No evento literário organizado pelo editor Leonardo Costaneto, houve lançamentos de livros, palestras e mesas de bate-papo entre os autores brasileiros e argentinos. O evento ocorreu na própria livraria, no tradicional bairro de Santelmo. O autor participou da mesa que abordou o tema Entre Nações e Narrativas: Literatura em Intercâmbio. Ao reunir vozes de diferentes contextos geográficos e linguísticos, os participantes convidaram a pensar os efeitos simbólicos, afetivos e políticos do encontro entre literaturas.

= CONTEÚDO DOS DADOS =
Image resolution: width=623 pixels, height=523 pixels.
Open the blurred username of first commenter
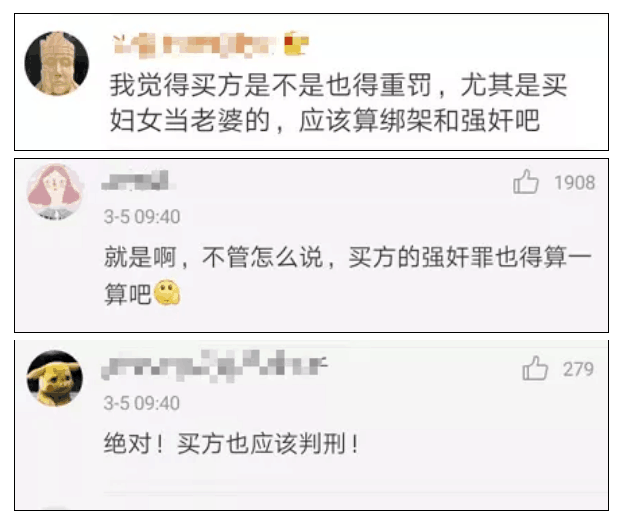click(194, 44)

= TAREFAS A REALIZAR =
1/ No texto sobre o evento literário, em que bairro ficava a livraria onde o evento ocorreu?
2/ Continue o texto sobre o evento literário a partir da última frase apresentada.

= RESPOSTAS ESPERADAS =
1/ No tradicional bairro de Santelmo.

2/
O romance Livro dos Cegos conta a história de um personagem em busca de sua mãe, desaparecida durante da ditadura militar no Brasil (1964-1985). Esta busca muda, radicalmente, quando o narrador encontra o livro, escrito numa linguagem não convencional, o Braille. A partir deste encontro, a busca do narrador-personagem e a história contada no Livro dos Cegos se entrelaçam. Segundo o escritor: “Então comprova-se que a verdade tem muitas moradas, a sua revelação pode surpreender, e não é tão certa como se espera.”

O autor observa que no decorrer do romance surgem episódios que fazem parte da história do país, são de domínio público, alguns os têm na memória porque viveram nesta época, outros apenas leram nos livros, assistiram a documentários, ouviram falar, mas encontram-se igualmente informados. Porém, adverte o escritor, “aqui trata-se de um romance, os episódios são narrados de uma forma muito particular, de forma que a realidade dos fatos não se sobrepõe à proposta estética do autor.”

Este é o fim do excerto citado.